▸ **WORK TO BE COMPLETED**
Provide only the number of lines in the records below that contain "will".

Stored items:
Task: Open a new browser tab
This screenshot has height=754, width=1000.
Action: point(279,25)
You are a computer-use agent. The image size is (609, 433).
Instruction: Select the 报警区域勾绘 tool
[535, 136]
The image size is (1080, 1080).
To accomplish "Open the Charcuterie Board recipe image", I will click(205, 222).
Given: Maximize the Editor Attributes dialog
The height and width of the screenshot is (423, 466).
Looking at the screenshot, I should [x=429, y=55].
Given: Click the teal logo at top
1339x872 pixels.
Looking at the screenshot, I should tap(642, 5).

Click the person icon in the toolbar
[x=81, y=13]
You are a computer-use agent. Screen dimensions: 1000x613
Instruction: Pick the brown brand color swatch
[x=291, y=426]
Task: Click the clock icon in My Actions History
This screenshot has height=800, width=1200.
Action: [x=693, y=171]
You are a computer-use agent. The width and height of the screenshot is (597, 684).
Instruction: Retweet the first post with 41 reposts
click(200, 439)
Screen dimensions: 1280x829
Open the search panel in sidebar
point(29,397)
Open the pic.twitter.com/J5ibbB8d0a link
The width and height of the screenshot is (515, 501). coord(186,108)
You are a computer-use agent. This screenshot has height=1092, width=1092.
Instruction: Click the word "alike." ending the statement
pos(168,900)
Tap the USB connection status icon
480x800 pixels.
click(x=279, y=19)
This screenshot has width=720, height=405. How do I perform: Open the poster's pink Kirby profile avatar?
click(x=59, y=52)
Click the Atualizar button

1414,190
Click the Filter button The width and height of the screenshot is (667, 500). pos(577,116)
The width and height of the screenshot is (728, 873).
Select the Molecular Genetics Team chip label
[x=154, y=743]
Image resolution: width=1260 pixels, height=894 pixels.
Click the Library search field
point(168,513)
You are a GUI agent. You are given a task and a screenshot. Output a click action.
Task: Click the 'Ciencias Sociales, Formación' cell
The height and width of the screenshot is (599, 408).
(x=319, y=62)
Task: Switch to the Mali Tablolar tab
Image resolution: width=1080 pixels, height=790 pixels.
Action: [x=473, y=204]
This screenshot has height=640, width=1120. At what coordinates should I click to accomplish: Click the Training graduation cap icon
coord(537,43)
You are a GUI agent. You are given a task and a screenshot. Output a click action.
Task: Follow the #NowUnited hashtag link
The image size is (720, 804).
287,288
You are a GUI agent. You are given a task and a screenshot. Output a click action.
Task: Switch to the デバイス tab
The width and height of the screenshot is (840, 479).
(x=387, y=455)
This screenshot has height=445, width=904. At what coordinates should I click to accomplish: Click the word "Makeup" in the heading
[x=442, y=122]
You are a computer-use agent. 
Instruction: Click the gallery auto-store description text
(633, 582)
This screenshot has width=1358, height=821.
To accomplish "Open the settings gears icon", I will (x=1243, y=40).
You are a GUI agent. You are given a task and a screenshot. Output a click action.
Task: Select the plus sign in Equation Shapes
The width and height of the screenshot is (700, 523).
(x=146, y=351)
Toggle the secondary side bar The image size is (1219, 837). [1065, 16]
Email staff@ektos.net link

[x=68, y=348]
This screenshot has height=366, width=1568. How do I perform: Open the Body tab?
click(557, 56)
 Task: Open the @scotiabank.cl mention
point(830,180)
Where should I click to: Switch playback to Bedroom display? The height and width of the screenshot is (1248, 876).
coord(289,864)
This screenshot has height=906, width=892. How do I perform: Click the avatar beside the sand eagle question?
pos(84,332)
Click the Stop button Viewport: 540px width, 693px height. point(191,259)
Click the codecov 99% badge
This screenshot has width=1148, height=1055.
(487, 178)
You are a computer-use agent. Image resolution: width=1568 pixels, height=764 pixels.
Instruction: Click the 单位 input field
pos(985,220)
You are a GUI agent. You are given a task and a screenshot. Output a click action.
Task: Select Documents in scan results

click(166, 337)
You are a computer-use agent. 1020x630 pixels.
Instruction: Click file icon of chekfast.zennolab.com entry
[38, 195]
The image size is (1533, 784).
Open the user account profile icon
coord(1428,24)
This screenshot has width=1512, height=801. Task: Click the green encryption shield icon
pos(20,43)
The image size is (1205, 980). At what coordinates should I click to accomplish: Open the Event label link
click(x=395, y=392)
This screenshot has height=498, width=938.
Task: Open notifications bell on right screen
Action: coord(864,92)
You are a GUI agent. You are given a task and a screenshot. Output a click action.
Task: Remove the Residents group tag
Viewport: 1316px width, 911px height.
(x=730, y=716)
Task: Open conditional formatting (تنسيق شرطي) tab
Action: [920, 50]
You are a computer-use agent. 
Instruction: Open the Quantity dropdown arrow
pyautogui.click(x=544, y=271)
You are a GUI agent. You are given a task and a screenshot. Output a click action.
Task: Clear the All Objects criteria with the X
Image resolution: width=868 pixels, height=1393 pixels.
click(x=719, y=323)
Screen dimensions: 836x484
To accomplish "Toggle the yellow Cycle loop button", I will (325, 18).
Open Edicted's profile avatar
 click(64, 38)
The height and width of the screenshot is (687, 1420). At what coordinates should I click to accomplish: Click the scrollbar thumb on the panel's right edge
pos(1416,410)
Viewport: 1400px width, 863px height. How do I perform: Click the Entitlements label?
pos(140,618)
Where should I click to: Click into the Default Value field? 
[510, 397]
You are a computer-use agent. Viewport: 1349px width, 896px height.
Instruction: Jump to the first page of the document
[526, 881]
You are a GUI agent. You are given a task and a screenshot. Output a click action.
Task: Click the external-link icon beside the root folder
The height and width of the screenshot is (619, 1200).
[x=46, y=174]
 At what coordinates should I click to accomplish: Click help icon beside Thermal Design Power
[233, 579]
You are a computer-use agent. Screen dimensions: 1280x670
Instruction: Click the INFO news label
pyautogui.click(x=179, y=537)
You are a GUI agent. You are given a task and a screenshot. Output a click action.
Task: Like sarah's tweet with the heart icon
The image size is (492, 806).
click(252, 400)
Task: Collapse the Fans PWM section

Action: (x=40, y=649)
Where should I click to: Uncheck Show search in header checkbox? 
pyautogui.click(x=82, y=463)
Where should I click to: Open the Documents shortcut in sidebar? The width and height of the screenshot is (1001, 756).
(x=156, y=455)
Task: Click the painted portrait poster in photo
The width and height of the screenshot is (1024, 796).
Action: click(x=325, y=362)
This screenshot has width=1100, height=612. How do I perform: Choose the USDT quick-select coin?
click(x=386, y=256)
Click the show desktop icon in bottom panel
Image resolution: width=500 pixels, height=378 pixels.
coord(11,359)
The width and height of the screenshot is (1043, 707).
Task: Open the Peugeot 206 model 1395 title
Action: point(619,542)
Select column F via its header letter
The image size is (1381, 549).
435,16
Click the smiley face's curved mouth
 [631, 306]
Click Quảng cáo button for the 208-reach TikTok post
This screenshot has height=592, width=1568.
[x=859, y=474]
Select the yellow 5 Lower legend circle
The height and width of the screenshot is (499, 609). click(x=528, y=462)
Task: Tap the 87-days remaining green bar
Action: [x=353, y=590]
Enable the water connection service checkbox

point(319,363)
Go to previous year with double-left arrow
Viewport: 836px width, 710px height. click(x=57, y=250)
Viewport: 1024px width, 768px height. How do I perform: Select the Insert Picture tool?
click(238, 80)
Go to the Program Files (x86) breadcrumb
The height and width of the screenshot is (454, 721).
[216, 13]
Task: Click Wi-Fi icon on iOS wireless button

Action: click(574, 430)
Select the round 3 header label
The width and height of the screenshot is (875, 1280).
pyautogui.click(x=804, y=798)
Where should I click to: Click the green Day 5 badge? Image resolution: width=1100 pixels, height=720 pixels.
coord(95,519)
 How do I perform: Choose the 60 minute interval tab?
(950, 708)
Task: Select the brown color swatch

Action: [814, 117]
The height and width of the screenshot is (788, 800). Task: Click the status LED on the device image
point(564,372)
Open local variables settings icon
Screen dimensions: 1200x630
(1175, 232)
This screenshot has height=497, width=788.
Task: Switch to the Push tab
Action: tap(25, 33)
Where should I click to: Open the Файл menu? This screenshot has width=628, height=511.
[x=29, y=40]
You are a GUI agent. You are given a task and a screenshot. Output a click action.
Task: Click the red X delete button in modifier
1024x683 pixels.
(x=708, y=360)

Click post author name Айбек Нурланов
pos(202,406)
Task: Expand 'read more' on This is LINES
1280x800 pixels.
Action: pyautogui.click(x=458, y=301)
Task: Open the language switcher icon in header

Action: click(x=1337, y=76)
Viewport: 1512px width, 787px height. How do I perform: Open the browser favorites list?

▸ **WRITTEN ANSWER**
3